**EXERCISE PROMPT**
Continue the evaluation of the IWSDK physics skill description, starting after its last paragraph. The items that follow it are not part of that evaluation.

**PASSAGE PROVIDED**
The description names the domain (physics in IWSDK projects) and lists several actions like 'configuring rigid bodies, collision shapes, applying forces, creating grabbable physics objects,' but these read more like a topic list than concrete actions the skill performs. It says 'Guide for implementing' rather than listing specific outputs or transformations.

Clearly answers both 'what' (guide for implementing physics in IWSDK projects) and 'when' with an explicit 'Use when...' clause listing specific trigger scenarios like adding physics simulation, configuring rigid bodies, collision shapes, applying forces, creating grabbable objects, or troubleshooting physics.

Includes strong natural trigger terms users would say: 'physics simulation', 'rigid bodies', 'collision shapes', 'forces', 'grabbable physics objects', 'troubleshooting physics behavior', and 'IWSDK'. These cover a good range of terms a developer working with physics in this SDK would naturally use.

The combination of 'IWSDK' and 'physics' creates a very specific niche. Terms like 'rigid bodies', 'collision shapes', 'grabbable physics objects' are highly distinctive and unlikely to conflict with other skills.

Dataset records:
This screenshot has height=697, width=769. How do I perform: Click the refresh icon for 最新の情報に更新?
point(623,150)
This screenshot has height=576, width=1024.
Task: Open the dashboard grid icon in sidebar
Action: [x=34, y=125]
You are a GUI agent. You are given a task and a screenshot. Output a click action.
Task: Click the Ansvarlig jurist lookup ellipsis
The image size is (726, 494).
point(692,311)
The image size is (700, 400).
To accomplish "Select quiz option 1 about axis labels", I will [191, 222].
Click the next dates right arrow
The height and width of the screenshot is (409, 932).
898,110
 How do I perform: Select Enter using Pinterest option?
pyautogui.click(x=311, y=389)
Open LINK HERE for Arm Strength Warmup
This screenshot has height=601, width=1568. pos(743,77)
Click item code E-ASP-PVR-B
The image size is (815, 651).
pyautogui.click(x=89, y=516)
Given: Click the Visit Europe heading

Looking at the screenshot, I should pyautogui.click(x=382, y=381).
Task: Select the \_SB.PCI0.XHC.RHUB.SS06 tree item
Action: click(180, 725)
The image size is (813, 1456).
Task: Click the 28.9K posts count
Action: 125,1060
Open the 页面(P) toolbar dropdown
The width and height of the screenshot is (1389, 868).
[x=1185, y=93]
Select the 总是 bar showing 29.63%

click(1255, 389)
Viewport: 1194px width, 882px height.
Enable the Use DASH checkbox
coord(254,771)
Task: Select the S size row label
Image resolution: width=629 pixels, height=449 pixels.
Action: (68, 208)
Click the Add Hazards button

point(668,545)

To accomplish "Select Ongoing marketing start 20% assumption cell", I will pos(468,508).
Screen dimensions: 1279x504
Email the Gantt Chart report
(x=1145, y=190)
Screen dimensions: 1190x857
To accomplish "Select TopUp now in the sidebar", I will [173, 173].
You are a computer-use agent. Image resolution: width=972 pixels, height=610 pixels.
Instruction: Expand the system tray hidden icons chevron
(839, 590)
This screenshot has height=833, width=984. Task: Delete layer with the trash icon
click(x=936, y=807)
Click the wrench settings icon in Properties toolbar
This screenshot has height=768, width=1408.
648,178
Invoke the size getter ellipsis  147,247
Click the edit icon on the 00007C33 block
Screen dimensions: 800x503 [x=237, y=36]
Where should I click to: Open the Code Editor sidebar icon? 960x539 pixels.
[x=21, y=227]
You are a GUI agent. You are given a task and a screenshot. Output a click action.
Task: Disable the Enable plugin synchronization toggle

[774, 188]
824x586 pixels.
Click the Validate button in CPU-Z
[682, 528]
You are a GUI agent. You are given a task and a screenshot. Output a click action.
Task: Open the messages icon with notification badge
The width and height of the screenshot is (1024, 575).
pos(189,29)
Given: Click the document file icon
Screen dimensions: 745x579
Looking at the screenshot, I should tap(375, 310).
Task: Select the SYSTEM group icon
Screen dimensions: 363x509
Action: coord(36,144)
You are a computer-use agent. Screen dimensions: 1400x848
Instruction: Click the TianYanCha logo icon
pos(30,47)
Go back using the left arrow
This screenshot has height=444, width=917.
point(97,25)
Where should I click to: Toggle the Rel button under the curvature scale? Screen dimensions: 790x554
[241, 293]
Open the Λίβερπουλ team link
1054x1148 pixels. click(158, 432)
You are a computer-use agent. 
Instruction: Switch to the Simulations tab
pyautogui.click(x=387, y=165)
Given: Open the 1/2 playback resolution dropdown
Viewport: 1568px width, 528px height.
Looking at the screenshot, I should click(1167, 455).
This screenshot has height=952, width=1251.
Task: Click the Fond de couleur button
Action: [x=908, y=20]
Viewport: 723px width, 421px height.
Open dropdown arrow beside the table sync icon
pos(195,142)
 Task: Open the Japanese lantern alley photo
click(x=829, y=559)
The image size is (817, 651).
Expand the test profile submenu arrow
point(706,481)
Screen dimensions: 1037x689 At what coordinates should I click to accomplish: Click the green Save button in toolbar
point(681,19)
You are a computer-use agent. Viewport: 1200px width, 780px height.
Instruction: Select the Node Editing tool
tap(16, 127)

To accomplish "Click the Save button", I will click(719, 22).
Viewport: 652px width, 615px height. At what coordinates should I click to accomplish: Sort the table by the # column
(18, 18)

**RESPONSE TO THIS TASK**
The skill is comprehensive and mostly efficient, but it's quite long (~400+ lines) with some redundancy. The material tuning table, auto-detection mapping table, and GLXF configuration section add useful reference value, but the extensive property tables repeat information that could be more compact. Some explanatory comments in code (e.g., '// Bouncy', '// Impulse force vector') are unnecessary for Claude.

Excellent actionability throughout. Every section provides fully executable TypeScript code with correct imports, concrete property values, and copy-paste ready examples. The complete playground example at the end ties everything together, and patterns like the explosion radial force and buoyancy system are immediately usable.

The 'Common Workflows' section provides clear step-by-step sequences for creating physics objects, and the system priority order is well-documented. However, there are no explicit validation checkpoints — no steps to verify physics is working correctly, no feedback loops for debugging (e.g., 'verify the object falls by checking _linearVelocity'), and the troubleshooting section is separate rather than integrated into workflows.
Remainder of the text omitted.